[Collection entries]
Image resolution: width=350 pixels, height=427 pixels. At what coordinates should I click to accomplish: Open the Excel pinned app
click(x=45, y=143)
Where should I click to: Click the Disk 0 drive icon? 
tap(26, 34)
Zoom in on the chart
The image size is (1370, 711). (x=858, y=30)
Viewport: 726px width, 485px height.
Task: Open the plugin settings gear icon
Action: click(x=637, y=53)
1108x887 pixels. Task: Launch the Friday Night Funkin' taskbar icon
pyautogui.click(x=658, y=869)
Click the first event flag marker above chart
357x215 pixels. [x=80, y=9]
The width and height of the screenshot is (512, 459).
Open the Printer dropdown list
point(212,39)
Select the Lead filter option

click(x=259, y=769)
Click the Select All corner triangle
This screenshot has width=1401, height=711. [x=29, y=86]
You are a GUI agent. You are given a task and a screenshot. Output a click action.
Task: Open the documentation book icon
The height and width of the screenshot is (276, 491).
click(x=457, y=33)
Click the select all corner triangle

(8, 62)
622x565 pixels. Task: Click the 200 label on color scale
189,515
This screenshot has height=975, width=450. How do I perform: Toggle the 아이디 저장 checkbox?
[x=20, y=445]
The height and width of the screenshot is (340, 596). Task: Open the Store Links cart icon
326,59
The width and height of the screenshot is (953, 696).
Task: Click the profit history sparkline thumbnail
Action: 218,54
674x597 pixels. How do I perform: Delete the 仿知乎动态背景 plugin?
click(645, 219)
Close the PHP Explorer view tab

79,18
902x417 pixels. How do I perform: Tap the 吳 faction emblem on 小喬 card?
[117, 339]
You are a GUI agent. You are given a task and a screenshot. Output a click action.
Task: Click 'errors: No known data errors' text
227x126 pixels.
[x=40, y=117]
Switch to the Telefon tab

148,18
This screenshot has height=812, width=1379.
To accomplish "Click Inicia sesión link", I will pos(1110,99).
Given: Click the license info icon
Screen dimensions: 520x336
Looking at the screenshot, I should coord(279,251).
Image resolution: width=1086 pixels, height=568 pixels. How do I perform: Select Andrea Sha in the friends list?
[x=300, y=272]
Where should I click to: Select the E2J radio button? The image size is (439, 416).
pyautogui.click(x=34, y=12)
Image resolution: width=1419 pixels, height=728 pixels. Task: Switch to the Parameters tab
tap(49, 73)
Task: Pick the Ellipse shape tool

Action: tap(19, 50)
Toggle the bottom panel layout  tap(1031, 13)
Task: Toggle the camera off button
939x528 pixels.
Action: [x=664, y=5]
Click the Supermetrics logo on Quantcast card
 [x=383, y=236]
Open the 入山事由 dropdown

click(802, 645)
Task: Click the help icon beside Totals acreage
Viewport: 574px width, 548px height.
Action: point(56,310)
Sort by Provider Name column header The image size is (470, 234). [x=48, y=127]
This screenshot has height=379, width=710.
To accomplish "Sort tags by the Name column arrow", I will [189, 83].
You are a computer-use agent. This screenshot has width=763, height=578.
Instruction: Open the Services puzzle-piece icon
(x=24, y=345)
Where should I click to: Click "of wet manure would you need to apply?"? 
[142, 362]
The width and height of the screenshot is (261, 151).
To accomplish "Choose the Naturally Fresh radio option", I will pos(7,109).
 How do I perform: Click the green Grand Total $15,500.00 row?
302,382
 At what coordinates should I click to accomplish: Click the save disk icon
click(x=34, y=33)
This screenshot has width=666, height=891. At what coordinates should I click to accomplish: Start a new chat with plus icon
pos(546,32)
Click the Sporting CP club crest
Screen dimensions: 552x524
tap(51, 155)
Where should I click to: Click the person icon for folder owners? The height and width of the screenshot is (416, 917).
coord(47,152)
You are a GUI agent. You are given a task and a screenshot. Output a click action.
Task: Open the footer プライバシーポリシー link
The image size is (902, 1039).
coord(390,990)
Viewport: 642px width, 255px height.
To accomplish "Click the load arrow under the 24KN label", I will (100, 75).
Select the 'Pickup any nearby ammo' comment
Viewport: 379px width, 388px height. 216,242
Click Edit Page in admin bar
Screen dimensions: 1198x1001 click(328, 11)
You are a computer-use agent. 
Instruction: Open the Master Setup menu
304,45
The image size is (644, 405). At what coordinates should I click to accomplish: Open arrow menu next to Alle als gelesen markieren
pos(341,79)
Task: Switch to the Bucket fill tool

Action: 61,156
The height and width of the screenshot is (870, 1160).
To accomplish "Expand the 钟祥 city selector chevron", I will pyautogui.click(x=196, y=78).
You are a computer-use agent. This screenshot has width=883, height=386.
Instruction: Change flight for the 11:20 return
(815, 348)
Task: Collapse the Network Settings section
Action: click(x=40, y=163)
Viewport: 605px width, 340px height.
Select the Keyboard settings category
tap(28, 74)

## Directive
Reproduce every one of the lines above word for word, from the first to the last.

## Correct response
Image resolution: width=350 pixels, height=427 pixels. At what coordinates should I click to accomplish: Open the Excel pinned app
click(x=45, y=143)
Where should I click to: Click the Disk 0 drive icon? 
tap(26, 34)
Zoom in on the chart
The image size is (1370, 711). (x=858, y=30)
Viewport: 726px width, 485px height.
Task: Open the plugin settings gear icon
Action: click(x=637, y=53)
1108x887 pixels. Task: Launch the Friday Night Funkin' taskbar icon
pyautogui.click(x=658, y=869)
Click the first event flag marker above chart
357x215 pixels. [x=80, y=9]
The width and height of the screenshot is (512, 459).
Open the Printer dropdown list
point(212,39)
Select the Lead filter option

click(x=259, y=769)
Click the Select All corner triangle
This screenshot has width=1401, height=711. [x=29, y=86]
You are a GUI agent. You are given a task and a screenshot. Output a click action.
Task: Open the documentation book icon
The height and width of the screenshot is (276, 491).
click(x=457, y=33)
Click the select all corner triangle

(8, 62)
622x565 pixels. Task: Click the 200 label on color scale
189,515
This screenshot has height=975, width=450. How do I perform: Toggle the 아이디 저장 checkbox?
[x=20, y=445]
The height and width of the screenshot is (340, 596). Task: Open the Store Links cart icon
326,59
The width and height of the screenshot is (953, 696).
Task: Click the profit history sparkline thumbnail
Action: 218,54
674x597 pixels. How do I perform: Delete the 仿知乎动态背景 plugin?
click(645, 219)
Close the PHP Explorer view tab

79,18
902x417 pixels. How do I perform: Tap the 吳 faction emblem on 小喬 card?
[117, 339]
You are a GUI agent. You are given a task and a screenshot. Output a click action.
Task: Click 'errors: No known data errors' text
227x126 pixels.
[x=40, y=117]
Switch to the Telefon tab

148,18
This screenshot has height=812, width=1379.
To accomplish "Click Inicia sesión link", I will pos(1110,99).
Given: Click the license info icon
Screen dimensions: 520x336
Looking at the screenshot, I should coord(279,251).
Image resolution: width=1086 pixels, height=568 pixels. How do I perform: Select Andrea Sha in the friends list?
[x=300, y=272]
Where should I click to: Select the E2J radio button? The image size is (439, 416).
pyautogui.click(x=34, y=12)
Image resolution: width=1419 pixels, height=728 pixels. Task: Switch to the Parameters tab
tap(49, 73)
Task: Pick the Ellipse shape tool

Action: tap(19, 50)
Toggle the bottom panel layout  tap(1031, 13)
Task: Toggle the camera off button
939x528 pixels.
Action: [x=664, y=5]
Click the Supermetrics logo on Quantcast card
 [x=383, y=236]
Open the 入山事由 dropdown

click(802, 645)
Task: Click the help icon beside Totals acreage
Viewport: 574px width, 548px height.
Action: point(56,310)
Sort by Provider Name column header The image size is (470, 234). [x=48, y=127]
This screenshot has height=379, width=710.
To accomplish "Sort tags by the Name column arrow", I will [189, 83].
You are a computer-use agent. This screenshot has width=763, height=578.
Instruction: Open the Services puzzle-piece icon
(x=24, y=345)
Where should I click to: Click "of wet manure would you need to apply?"? 
[142, 362]
The width and height of the screenshot is (261, 151).
To accomplish "Choose the Naturally Fresh radio option", I will pos(7,109).
 How do I perform: Click the green Grand Total $15,500.00 row?
302,382
 At what coordinates should I click to accomplish: Click the save disk icon
click(x=34, y=33)
This screenshot has width=666, height=891. At what coordinates should I click to accomplish: Start a new chat with plus icon
pos(546,32)
Click the Sporting CP club crest
Screen dimensions: 552x524
tap(51, 155)
Where should I click to: Click the person icon for folder owners? The height and width of the screenshot is (416, 917).
coord(47,152)
You are a GUI agent. You are given a task and a screenshot. Output a click action.
Task: Open the footer プライバシーポリシー link
The image size is (902, 1039).
coord(390,990)
Viewport: 642px width, 255px height.
To accomplish "Click the load arrow under the 24KN label", I will (100, 75).
Select the 'Pickup any nearby ammo' comment
Viewport: 379px width, 388px height. 216,242
Click Edit Page in admin bar
Screen dimensions: 1198x1001 click(328, 11)
You are a computer-use agent. 
Instruction: Open the Master Setup menu
304,45
The image size is (644, 405). At what coordinates should I click to accomplish: Open arrow menu next to Alle als gelesen markieren
pos(341,79)
Task: Switch to the Bucket fill tool

Action: 61,156
The height and width of the screenshot is (870, 1160).
To accomplish "Expand the 钟祥 city selector chevron", I will pyautogui.click(x=196, y=78).
You are a computer-use agent. This screenshot has width=883, height=386.
Instruction: Change flight for the 11:20 return
(815, 348)
Task: Collapse the Network Settings section
Action: click(x=40, y=163)
Viewport: 605px width, 340px height.
Select the Keyboard settings category
tap(28, 74)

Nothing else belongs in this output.